Business Services Industry
"Business is the emancipator." - African-American business leader J. Bruce Llewellyn
Nation's Business, Sept, 1990 by Glen Macnow
His assessment of the public sector? "I didn't like it," he says. "There was too much red tape, too little innovation, and the people working in it seemed lazy and not too bright."
Llewellyn is equally blunt in his appraisal of private industry. He looks at the state of American business, and he sees mistakes. A sampling:
Racism. "These days," he says, "blacks can get into the candy store, we can even manage the candy store, but there's still a glass ceiling holding us down when it comes to owning the store." Llewellyn believes that lending institutions remain reluctant to finance blacks, largely because there is a history of exclusion. "A lot of bankers don't want to be in the position of taking what they believe to be a risk by lending to some black guy who's not part of their network," he says. "They figure, `Things have worked for me the way I've done them, so why change now?'"

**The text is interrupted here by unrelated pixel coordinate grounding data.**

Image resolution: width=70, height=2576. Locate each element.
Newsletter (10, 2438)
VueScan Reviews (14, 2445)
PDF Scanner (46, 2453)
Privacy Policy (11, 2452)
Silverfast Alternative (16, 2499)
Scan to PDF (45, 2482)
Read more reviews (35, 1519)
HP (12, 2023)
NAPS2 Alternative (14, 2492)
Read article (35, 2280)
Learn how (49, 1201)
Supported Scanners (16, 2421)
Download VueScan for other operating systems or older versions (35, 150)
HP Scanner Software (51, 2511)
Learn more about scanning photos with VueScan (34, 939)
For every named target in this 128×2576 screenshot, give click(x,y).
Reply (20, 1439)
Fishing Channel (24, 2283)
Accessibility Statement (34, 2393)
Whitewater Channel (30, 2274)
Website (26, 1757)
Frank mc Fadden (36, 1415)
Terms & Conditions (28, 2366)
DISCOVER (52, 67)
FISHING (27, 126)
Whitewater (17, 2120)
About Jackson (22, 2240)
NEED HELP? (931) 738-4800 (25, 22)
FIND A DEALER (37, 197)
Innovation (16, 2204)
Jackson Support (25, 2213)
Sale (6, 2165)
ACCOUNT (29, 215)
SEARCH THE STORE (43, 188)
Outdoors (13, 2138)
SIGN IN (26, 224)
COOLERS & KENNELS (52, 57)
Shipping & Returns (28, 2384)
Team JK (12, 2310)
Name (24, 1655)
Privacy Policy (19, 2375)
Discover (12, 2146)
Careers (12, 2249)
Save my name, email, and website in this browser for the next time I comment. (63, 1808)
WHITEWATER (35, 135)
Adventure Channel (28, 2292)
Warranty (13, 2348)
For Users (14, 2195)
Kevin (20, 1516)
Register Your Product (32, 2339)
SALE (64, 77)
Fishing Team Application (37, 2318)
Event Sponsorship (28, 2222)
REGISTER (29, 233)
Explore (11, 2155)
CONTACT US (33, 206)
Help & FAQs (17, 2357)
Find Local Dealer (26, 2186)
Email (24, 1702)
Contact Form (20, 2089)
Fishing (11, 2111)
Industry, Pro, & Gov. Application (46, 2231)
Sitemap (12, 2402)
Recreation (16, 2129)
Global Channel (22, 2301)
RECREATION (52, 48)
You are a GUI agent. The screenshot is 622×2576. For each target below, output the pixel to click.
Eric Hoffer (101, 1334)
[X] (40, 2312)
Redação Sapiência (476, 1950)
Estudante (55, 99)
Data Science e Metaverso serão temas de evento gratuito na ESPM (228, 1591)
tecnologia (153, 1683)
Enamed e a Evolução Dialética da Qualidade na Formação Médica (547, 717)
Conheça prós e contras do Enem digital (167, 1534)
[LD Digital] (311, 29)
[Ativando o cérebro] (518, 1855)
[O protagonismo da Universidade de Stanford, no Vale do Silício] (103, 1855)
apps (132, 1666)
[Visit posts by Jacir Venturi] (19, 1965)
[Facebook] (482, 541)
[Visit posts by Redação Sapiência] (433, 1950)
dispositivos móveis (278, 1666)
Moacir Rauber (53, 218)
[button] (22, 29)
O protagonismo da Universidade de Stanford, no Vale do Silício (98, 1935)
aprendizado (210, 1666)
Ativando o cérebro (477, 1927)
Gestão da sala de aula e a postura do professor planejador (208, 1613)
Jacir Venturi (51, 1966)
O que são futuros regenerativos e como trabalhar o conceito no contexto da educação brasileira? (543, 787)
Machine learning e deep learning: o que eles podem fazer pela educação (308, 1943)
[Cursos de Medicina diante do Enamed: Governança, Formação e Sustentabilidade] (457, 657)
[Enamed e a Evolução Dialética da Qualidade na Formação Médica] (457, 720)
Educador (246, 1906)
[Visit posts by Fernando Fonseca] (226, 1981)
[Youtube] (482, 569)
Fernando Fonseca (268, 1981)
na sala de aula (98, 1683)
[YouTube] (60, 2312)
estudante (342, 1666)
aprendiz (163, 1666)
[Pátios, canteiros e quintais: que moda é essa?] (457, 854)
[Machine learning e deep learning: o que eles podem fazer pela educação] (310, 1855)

Still, he believes things have improved vastly in the past decade and will continue to do so as blacks show themselves able in new areas. He cites himself as a pioneer: "When I bought New York Times Cable, we borrowed over $300 million. We paid it back - we didn't take the money and run. That establishes a track record and helps all minorities. It dampens the enthusiasm for racism."
Complacency. American business, Llewellyn argues, has generally grown too comfortable and too accepting of mediocrity. Many companies not only lack innovation, he says, but also lack the drive to excel. "When we took over the Coke bottling business in Philadelphia, the previous owner told us that things were going about as well as they could," he recalls. "Well, we studied things and determined that even as solid a product as Coke suffers unless the owner really hustles."
Llewellyn stressed execution - getting his products on as many store shelves as possible, especially in the long-ignored inner city and outlying rural areas. He also chased new accounts - such as Evian and Saratoga mineral water - and pushed new products. "We were able to take Barq's from nowhere to the largest-selling root beer in Philadelphia in a very short time," he says. "How? Pure hustle."
Selfishness. Too many top executives, Llewellyn argues, are unwilling to delegate authority and extend equity to the people working for them. The result: a diminished sense of pride among high-ranking employees.
"Some CEOs say, `It's my business, why should I give up control?'" he says. "But I've always found that if you really want your people to have a concern about the business, they should have a stake in it. If you want good managers and don't want them leaving, if you want them motivated to look at this business as their own, give them an equity stake."
In Llewellyn's firms, 10 to 15 percent of the stock is split among top executives, under the proviso that anyone leaving the firm must sell his or her share back to the company.
Squeamishness. This criticism is largely aimed at black business leaders, who, he says, tend to look inward and limit their ambitions to selling consumer goods to other blacks. He worries about a failure of black businesses to become integrated in the overall U.S. economy.